(Entries taken from a collection)

● ● ●

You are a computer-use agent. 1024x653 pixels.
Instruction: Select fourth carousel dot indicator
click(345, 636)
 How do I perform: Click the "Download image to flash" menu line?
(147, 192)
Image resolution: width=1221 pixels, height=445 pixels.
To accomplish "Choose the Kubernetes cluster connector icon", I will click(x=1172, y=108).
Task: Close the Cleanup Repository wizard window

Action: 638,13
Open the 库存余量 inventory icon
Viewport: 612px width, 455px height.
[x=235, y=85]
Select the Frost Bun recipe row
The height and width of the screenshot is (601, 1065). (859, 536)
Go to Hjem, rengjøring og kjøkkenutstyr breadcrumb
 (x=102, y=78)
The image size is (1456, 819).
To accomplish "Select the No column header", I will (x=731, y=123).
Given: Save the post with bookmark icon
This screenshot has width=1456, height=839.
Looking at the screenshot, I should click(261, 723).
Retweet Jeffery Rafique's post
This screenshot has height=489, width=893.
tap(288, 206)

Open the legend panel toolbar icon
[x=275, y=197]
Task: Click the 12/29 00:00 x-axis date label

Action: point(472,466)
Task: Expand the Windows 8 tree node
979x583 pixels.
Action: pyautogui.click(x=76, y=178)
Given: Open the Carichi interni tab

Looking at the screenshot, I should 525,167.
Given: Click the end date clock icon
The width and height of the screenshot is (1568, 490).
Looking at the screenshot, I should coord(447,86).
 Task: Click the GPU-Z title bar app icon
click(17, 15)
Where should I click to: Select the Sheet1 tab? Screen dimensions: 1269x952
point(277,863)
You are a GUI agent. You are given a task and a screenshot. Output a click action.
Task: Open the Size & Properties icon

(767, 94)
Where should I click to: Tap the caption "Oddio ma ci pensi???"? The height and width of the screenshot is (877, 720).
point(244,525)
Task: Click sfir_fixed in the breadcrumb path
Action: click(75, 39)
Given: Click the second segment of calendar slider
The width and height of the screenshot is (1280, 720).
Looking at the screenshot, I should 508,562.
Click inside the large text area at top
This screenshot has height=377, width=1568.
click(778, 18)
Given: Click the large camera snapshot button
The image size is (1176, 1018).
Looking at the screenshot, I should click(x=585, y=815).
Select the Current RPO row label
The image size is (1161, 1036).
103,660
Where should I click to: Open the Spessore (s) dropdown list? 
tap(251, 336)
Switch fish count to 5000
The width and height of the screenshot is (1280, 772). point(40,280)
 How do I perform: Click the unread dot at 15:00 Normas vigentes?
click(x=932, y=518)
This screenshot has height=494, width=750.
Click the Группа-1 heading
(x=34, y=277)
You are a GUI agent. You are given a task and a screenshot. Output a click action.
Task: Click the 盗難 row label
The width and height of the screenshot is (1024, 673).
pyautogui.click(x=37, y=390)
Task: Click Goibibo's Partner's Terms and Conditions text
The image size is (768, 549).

● ● ●

(Work instructions): Every entry above should come back exactly as written.

(Output for this exercise):
You are a computer-use agent. 1024x653 pixels.
Instruction: Select fourth carousel dot indicator
click(345, 636)
 How do I perform: Click the "Download image to flash" menu line?
(147, 192)
Image resolution: width=1221 pixels, height=445 pixels.
To accomplish "Choose the Kubernetes cluster connector icon", I will click(x=1172, y=108).
Task: Close the Cleanup Repository wizard window

Action: 638,13
Open the 库存余量 inventory icon
Viewport: 612px width, 455px height.
[x=235, y=85]
Select the Frost Bun recipe row
The height and width of the screenshot is (601, 1065). (859, 536)
Go to Hjem, rengjøring og kjøkkenutstyr breadcrumb
 (x=102, y=78)
The image size is (1456, 819).
To accomplish "Select the No column header", I will (x=731, y=123).
Given: Save the post with bookmark icon
This screenshot has width=1456, height=839.
Looking at the screenshot, I should click(261, 723).
Retweet Jeffery Rafique's post
This screenshot has height=489, width=893.
tap(288, 206)

Open the legend panel toolbar icon
[x=275, y=197]
Task: Click the 12/29 00:00 x-axis date label

Action: point(472,466)
Task: Expand the Windows 8 tree node
979x583 pixels.
Action: pyautogui.click(x=76, y=178)
Given: Open the Carichi interni tab

Looking at the screenshot, I should 525,167.
Given: Click the end date clock icon
The width and height of the screenshot is (1568, 490).
Looking at the screenshot, I should coord(447,86).
 Task: Click the GPU-Z title bar app icon
click(17, 15)
Where should I click to: Select the Sheet1 tab? Screen dimensions: 1269x952
point(277,863)
You are a GUI agent. You are given a task and a screenshot. Output a click action.
Task: Open the Size & Properties icon

(767, 94)
Where should I click to: Tap the caption "Oddio ma ci pensi???"? The height and width of the screenshot is (877, 720).
point(244,525)
Task: Click sfir_fixed in the breadcrumb path
Action: click(75, 39)
Given: Click the second segment of calendar slider
The width and height of the screenshot is (1280, 720).
Looking at the screenshot, I should 508,562.
Click inside the large text area at top
This screenshot has height=377, width=1568.
click(778, 18)
Given: Click the large camera snapshot button
The image size is (1176, 1018).
Looking at the screenshot, I should click(x=585, y=815).
Select the Current RPO row label
The image size is (1161, 1036).
103,660
Where should I click to: Open the Spessore (s) dropdown list? 
tap(251, 336)
Switch fish count to 5000
The width and height of the screenshot is (1280, 772). point(40,280)
 How do I perform: Click the unread dot at 15:00 Normas vigentes?
click(x=932, y=518)
This screenshot has height=494, width=750.
Click the Группа-1 heading
(x=34, y=277)
You are a GUI agent. You are given a task and a screenshot. Output a click action.
Task: Click the 盗難 row label
The width and height of the screenshot is (1024, 673).
pyautogui.click(x=37, y=390)
Task: Click Goibibo's Partner's Terms and Conditions text
The image size is (768, 549).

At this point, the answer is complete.